Work from top to bottom. Skip a step only when someone has already checked it and there is a clear owner for the result.

  1. Step 1

    Open every page

    Check layout, copy, images, buttons, and section order on every required page.

  2. Step 2

    Test mobile first

    Review the site at phone width before desktop because mobile issues are often launch blockers.

  3. Step 3

    Click every navigation item

    Confirm header, footer, cards, breadcrumbs, and related links lead to the right pages.

  4. Step 4

    Submit all forms

    Test success states, error states, required fields, notifications, and tracking events.

  5. Step 5

    Proofread visible copy

    Check spelling, outdated references, draft-only text, repeated sections, and inconsistent capitalization.

  6. Step 6

    Review visual consistency

    Look for mismatched spacing, awkward line breaks, oversized text, and inconsistent card styles.

  7. Step 7

    Check accessibility basics

    Verify heading order, focus states, keyboard navigation, image alt text, and color contrast.

  8. Step 8

    Test performance basics

    Compress heavy images, remove unused scripts, and check that the page feels fast on mobile.

  9. Step 9

    Log issues clearly

    Record the URL, device, browser, issue, severity, screenshot, and owner for each fix.

Common QA mistakes

These are the issues that usually create rework, client friction, or avoidable launch cleanup.

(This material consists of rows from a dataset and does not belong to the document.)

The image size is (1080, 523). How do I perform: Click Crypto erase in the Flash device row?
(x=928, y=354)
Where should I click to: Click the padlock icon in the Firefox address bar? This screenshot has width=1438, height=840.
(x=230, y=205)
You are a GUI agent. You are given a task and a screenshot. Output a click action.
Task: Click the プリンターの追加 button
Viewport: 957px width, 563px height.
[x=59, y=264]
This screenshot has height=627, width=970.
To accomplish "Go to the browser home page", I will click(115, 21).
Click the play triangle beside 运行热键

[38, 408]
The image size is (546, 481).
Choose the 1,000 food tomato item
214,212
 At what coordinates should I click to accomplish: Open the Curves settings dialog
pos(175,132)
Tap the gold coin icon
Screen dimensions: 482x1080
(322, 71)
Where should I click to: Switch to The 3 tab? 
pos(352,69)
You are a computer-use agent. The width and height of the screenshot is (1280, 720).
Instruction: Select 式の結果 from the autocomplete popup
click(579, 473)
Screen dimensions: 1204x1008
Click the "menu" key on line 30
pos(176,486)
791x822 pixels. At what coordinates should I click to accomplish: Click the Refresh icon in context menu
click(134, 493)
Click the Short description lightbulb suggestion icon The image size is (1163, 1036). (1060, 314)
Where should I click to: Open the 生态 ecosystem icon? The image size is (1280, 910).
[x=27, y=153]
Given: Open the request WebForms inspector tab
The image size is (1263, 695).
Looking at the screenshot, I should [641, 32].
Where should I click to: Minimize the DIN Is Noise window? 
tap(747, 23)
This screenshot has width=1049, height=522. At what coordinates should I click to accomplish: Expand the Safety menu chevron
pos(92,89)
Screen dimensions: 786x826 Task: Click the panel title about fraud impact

  • Only reviewing the homepage.
  • Testing forms with unrealistic data.
  • Ignoring footer links.
  • Checking desktop but not mobile.
  • Reporting vague issues like “looks weird” without a screenshot or URL.

Download this QA checklist

Use this page as the working version. Print it, save it as a PDF, or copy the steps into your project workspace. If you need the next related check, open Website Launch Checklist.

Website QA FAQ

Who should do website QA?

Ideally someone who did not build the page should perform the final review because they are more likely to notice unclear flows and missing details.

Should QA happen in staging or production?

Run full QA in staging, then repeat critical checks in production after launch.

What is a launch-blocking QA issue?

Anything that breaks conversion, damages trust, blocks access, exposes private information, or prevents search engines from crawling important pages.